A still of a video simulation that shows what a black hole shadow might look like. The animation was featured in a short movie about the Event Horizon Telescope (EHT) project, produced by Peter Galison and Chyld King. Watch a livestreamed announcement of the Event Horizon Telescope’s first results on April 10, 2019 at 9 a.m. EDT here: Nsf.gov/blackholes (Image: © EHT Outreach/YouTube)
Snapping a black hole’s silhouette is like photographing an orange on the moon.

By Doris Elin Salazar | SPACE.com

Astronomers orchestrated radio dish telescopes across the world into an Earth-size virtual camera for a bold new experiment attempting to deliver the first-ever image of a black hole. The telescope collaboration is set to make a big announcement of results this week, and members also described their research approach at a talk in March.

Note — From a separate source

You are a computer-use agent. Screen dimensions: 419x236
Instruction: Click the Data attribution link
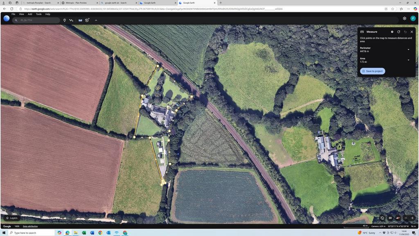click(x=30, y=226)
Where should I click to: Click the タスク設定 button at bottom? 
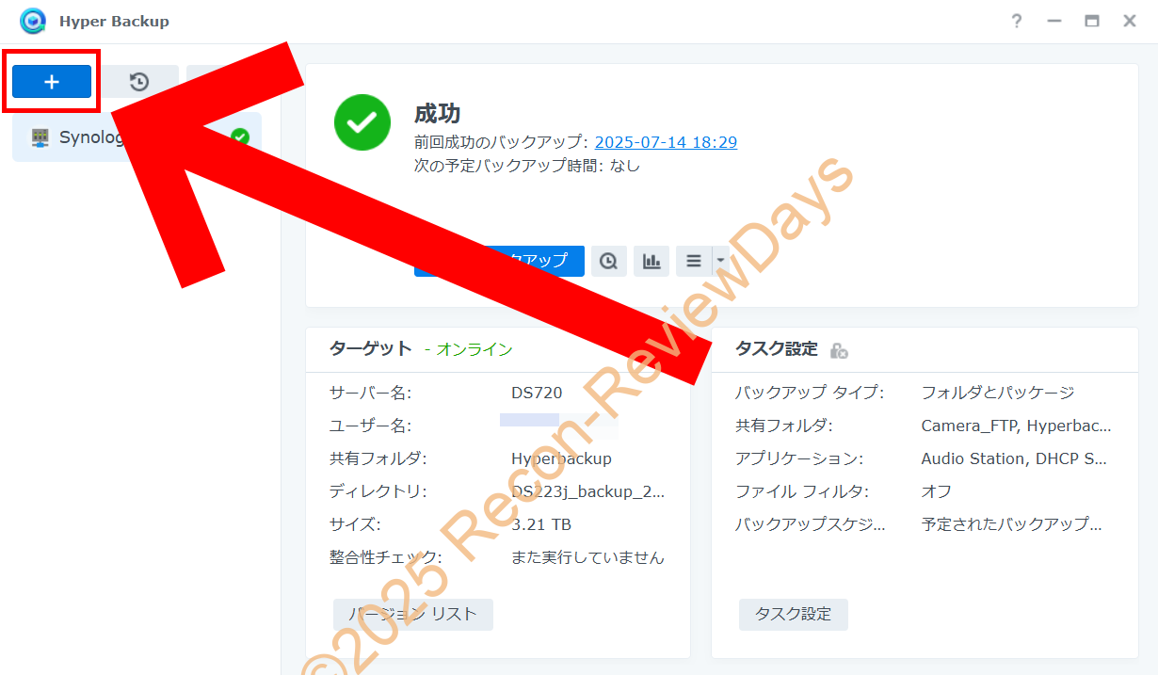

Black holes are extreme warps in space-time that are so strong, their massive gravity doesn’t even let light escape once it gets close enough.

The astronomers‘ idea is to photograph the circular opaque silhouette of a black hole cast on a bright background. The shadow’s edge is the event horizon, a black hole’s point of no return. A picture is worth a thousand words, and a photograph of a black hole would be an important tool for understanding astrophysics, cosmology and the role of black holes in the universe.